CSan: Racy Access [Cpu7 Read Addr=0xfffff80016103578 Size=4 PC=0xffffffff81475058<tcp_do_segment>] [Cpu1 Write Addr=0xfffff80016103578 Size=4 PC=0xffffffff81291e55<sbfree>]
kcsan_access() at kcsan_access+0x1be/frame 0xfffffe0051a313d0
tcp_do_segment() at tcp_do_segment+0x3228/frame 0xfffffe0051a31510
tcp_input() at tcp_input+0x12c3/frame 0xfffffe0051a316c0
ip_input() at ip_input+0x2fb/frame 0xfffffe0051a31780
netisr_dispatch_src() at netisr_dispatch_src+0x15c/frame 0xfffffe0051a317f0
netisr_dispatch() at netisr_dispatch+0x21/frame 0xfffffe0051a31810
ether_demux() at ether_demux+0x2b4/frame 0xfffffe0051a31870
ether_nh_input() at ether_nh_input+0x680/frame 0xfffffe0051a318e0
netisr_dispatch_src() at netisr_dispatch_src+0x15c/frame 0xfffffe0051a31950
netisr_dispatch() at netisr_dispatch+0x21/frame 0xfffffe0051a31970
ether_input() at ether_input+0x107/frame 0xfffffe0051a319e0
vtnet_rxq_eof() at vtnet_rxq_eof+0x103f/frame 0xfffffe0051a31b40
vtnet_rx_vq_process() at vtnet_rx_vq_process+0xee/frame 0xfffffe0051a31b90
vtnet_rx_vq_intr() at vtnet_rx_vq_intr+0x1f/frame 0xfffffe0051a31bb0
virtqueue_intr() at virtqueue_intr+0x30/frame 0xfffffe0051a31bd0
vtpci_vq_intr() at vtpci_vq_intr+0x1a/frame 0xfffffe0051a31bf0
ithread_loop() at ithread_loop+0x361/frame 0xfffffe0051a31cf0
fork_exit() at fork_exit+0xaf/frame 0xfffffe0051a31d30
fork_trampoline() at fork_trampoline+0xe/frame 0xfffffe0051a31d30

This seems like CPU7 is trying to read from a struct sockbuf that is about to be freed?

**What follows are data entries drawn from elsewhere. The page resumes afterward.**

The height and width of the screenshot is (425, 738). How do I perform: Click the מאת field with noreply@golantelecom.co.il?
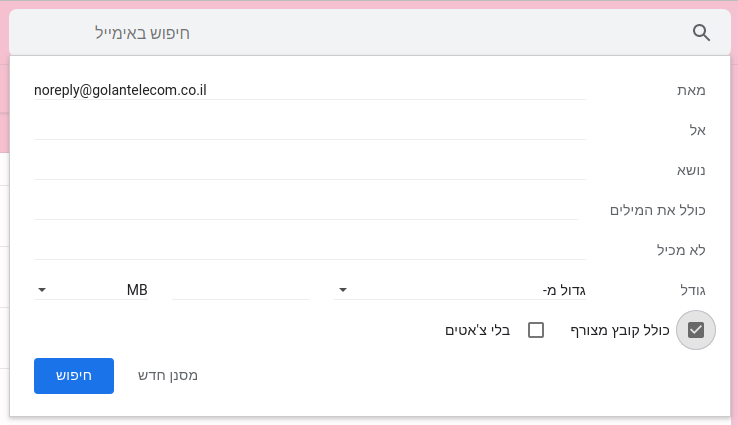pyautogui.click(x=310, y=90)
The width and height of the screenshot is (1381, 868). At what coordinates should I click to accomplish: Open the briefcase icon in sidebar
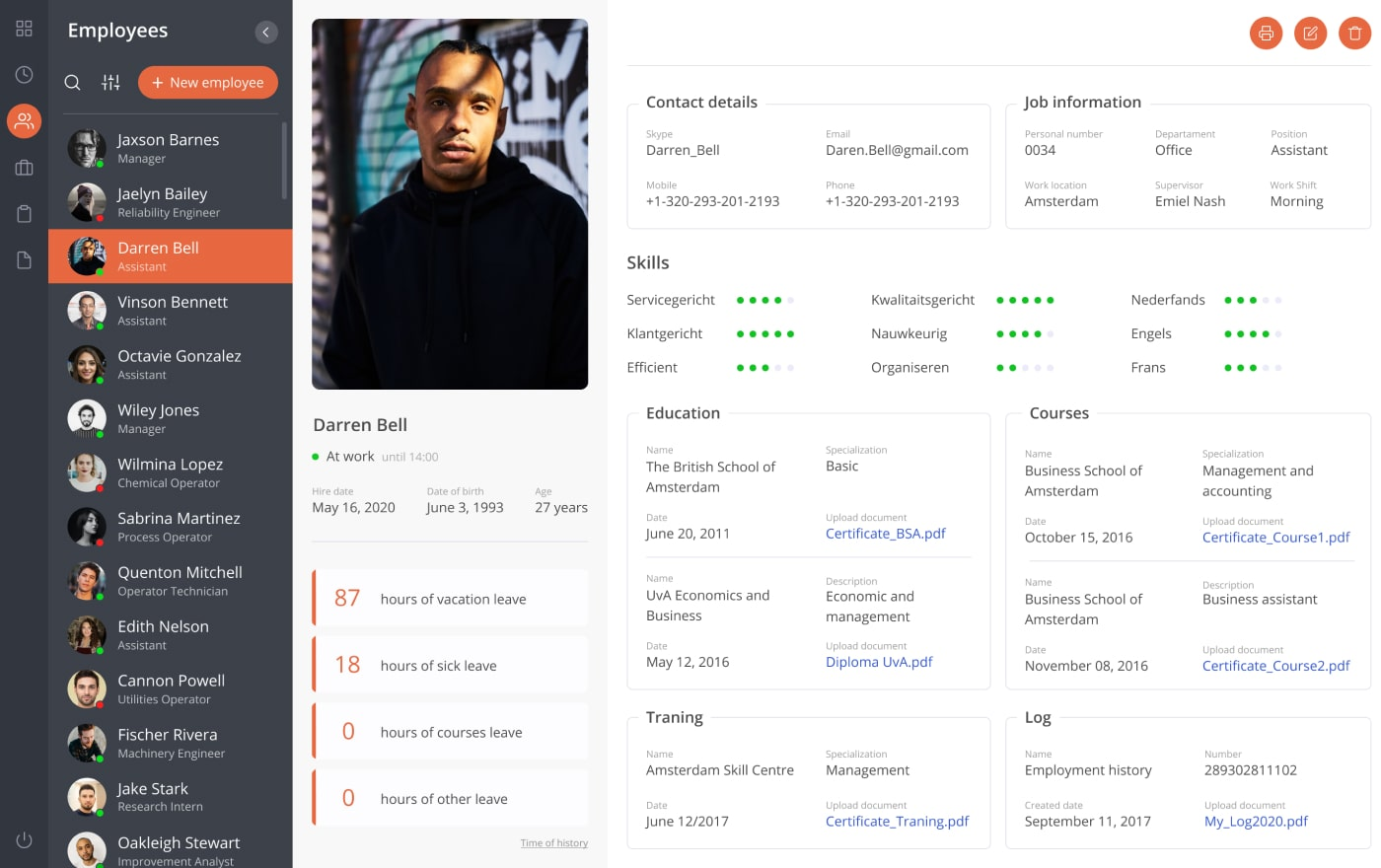click(x=24, y=168)
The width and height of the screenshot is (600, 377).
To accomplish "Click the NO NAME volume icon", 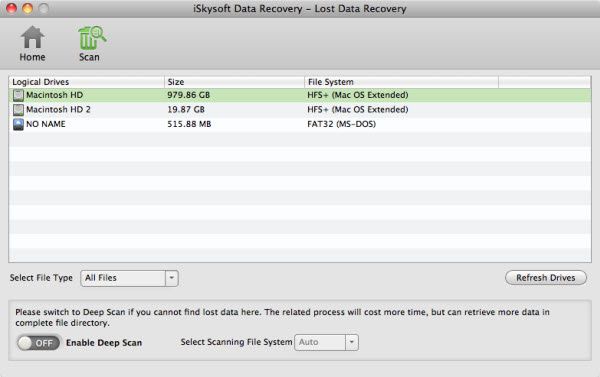I will click(x=18, y=124).
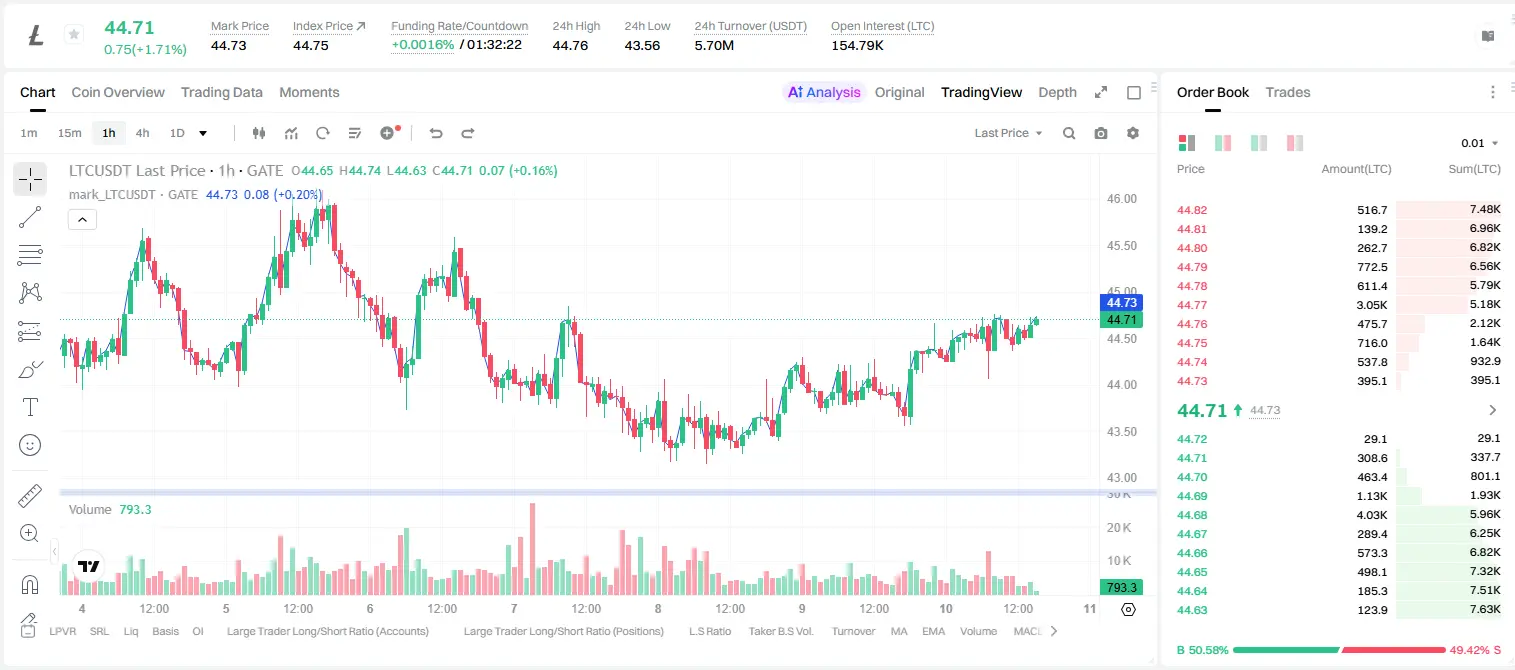The width and height of the screenshot is (1515, 670).
Task: Open the emoji sticker tool
Action: coord(30,445)
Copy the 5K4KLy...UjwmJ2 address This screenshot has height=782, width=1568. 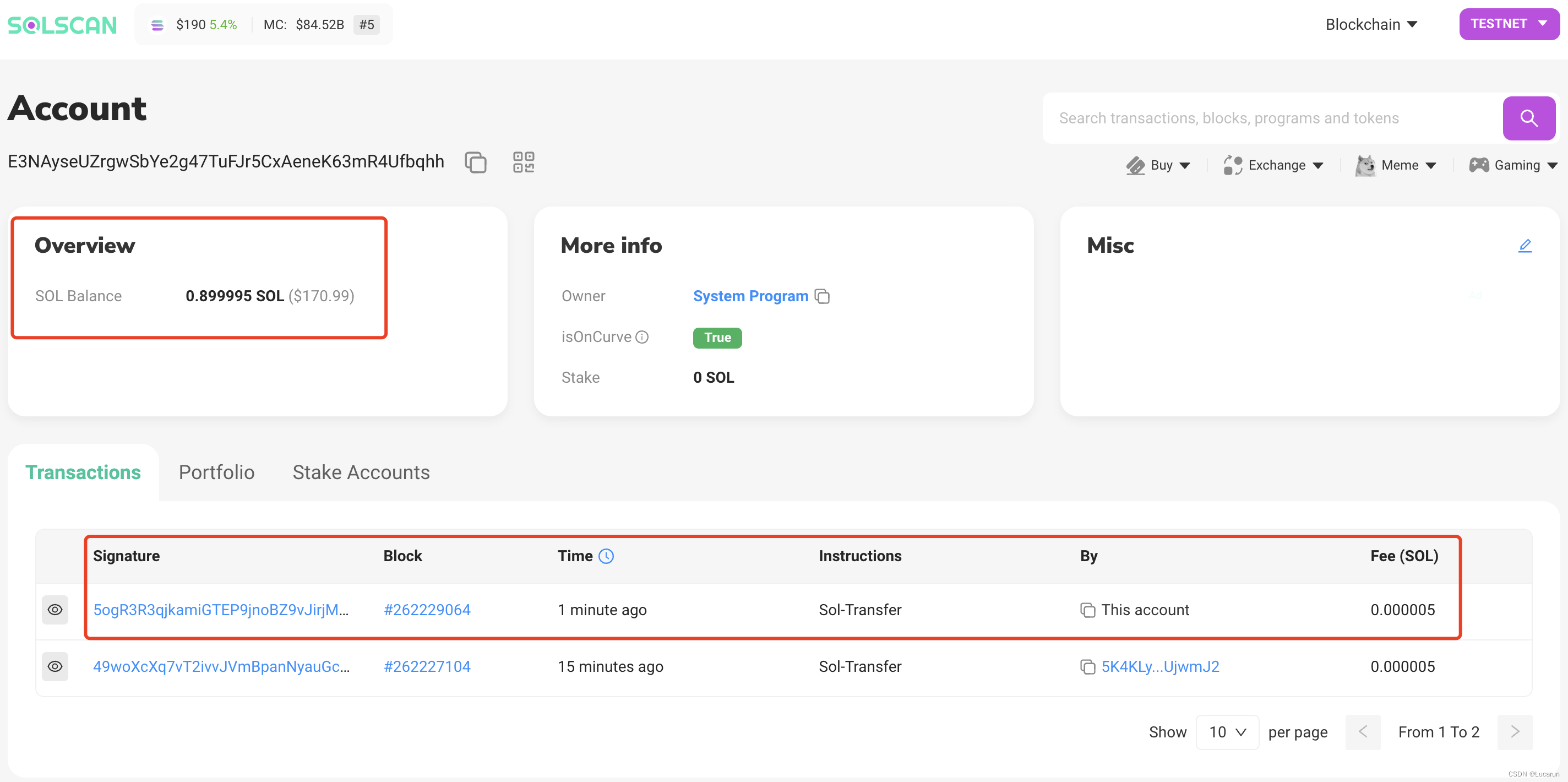coord(1087,667)
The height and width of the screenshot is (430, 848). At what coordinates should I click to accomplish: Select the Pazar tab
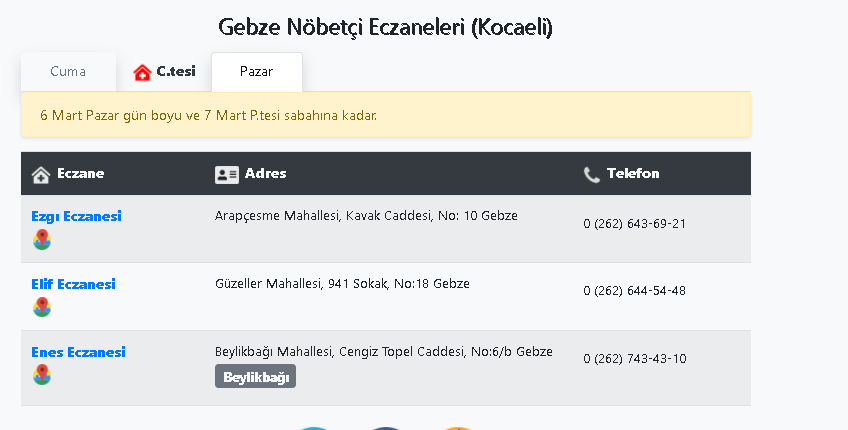256,72
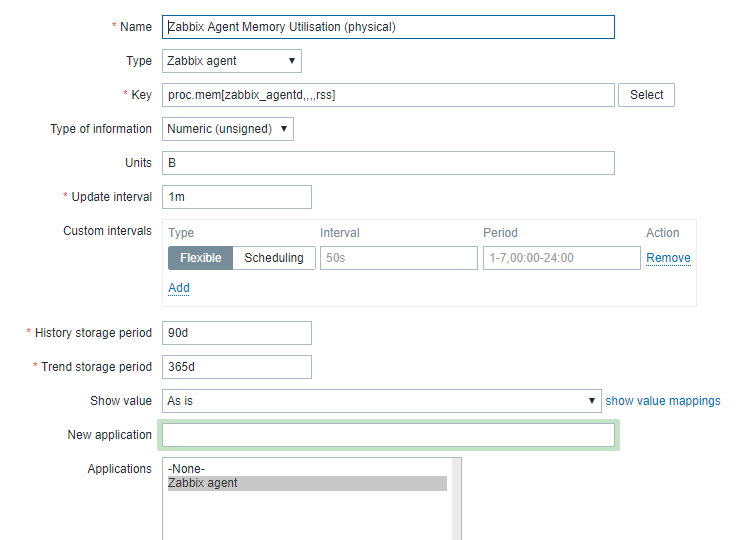The width and height of the screenshot is (751, 540).
Task: Click the custom Interval 50s field
Action: click(399, 258)
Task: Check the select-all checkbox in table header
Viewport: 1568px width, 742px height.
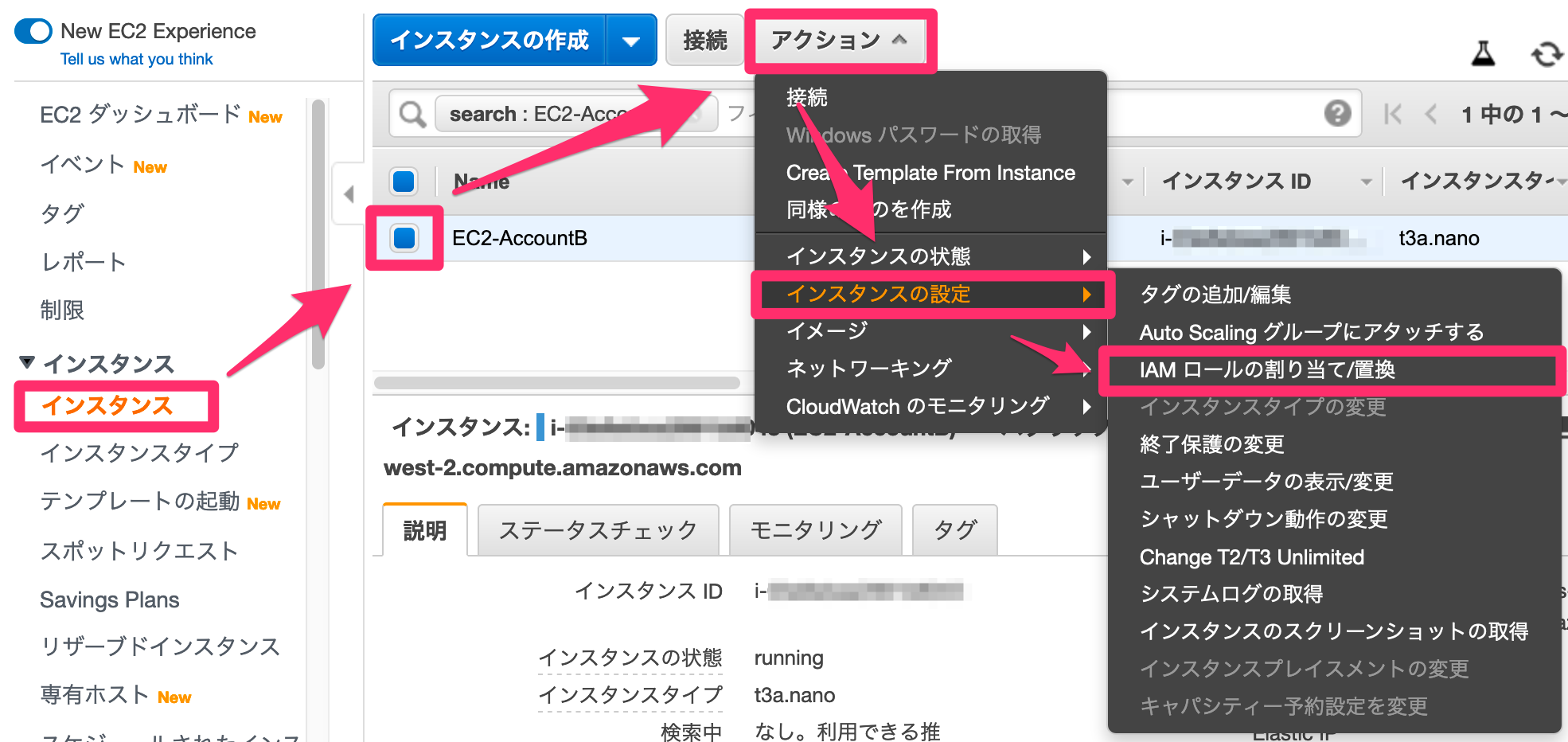Action: [403, 181]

The affected line appears to be the `if (sb->sb_flags & SB_STOP)` check at sys/sys/sockbuf.h:236. GDB tells me other CPU is executing `sb->sb_ccc -= m->m_len;` at sys/kern/uipc_sockbuf.c:303.

Since these are not even accessing the same fields it seems like the memory may have been reallocated?
Comment 1 Alex Richardson freebsd_committer freebsd_triage 2021-02-17 19:42:10 UTC
I enabled the disabled locking assertions in https://reviews.freebsd.org/D28736 and have not seen the error since.
Comment 2 Jonathan T. Looney freebsd_committer freebsd_triage 2021-02-18 20:40:44 UTC
I can think more about this, but my initial thought is that this is probably both expected and acceptable within the context you have given.

It appears that the two threads are doing these things:

Thread 1: Running sbfree() to free an mbuf from a socket buffer. I am going to surmise that this is an mbuf on the input socket buffer, and it has now been read by the application. This will decrease sb_ccc, which has the implication of increasing the available space in the socket buffer.

Thread 2: Running sbspace() to check on the amount of available space in a socket buffer. Because this is being called from tcp_do_segment(), I am going to surmise that this is being called from one of the two places which use sbspace() to determine the amount of data we can read from an input packet. (FWIW, even though the instruction points to the line which checks for SB_STOP, I assume that the actual conflict occurs on the next line of code which uses sb_ccc.)

If I understand the code correctly, neither the socket nor socket buffer can be freed as long as the TCP code holds a reference on the socket. And, if the TCP code is calling tcp_do_segment(), it should be in a state where it still has a reference on the socket. So, the only potential danger from the lack of synchronization is a stale read on the socket buffer values.

In this particular case, I believe it is acceptable to have a stale read. TCP advertises a receive window to its peer based on the latest information it has about input socket buffer space. The peer should not exceed that receive window. Prior to Thread 1 modifying the sb_ccc value, the receive window would have been X. After Thread 1 modified the sb_ccc value, the receive window would have been Y (where Y > X). Absent some corner cases (such as suddenly shrinking the input buffer high water level), we should have most recently advertised a receive window no larger than X. Therefore, whether Thread 2 reads sb_ccc before or after Thread 1 updates it, the peer should not have sent us so much data that it actually produces a functional difference. (And, if the peer did exceed our advertised receive window, our TCP stack is under no obligation to accept that data.)

So, for this usage within TCP, it seems to me that the locking should not make a functional difference and the lack of locking for this particular read is probably a net gain.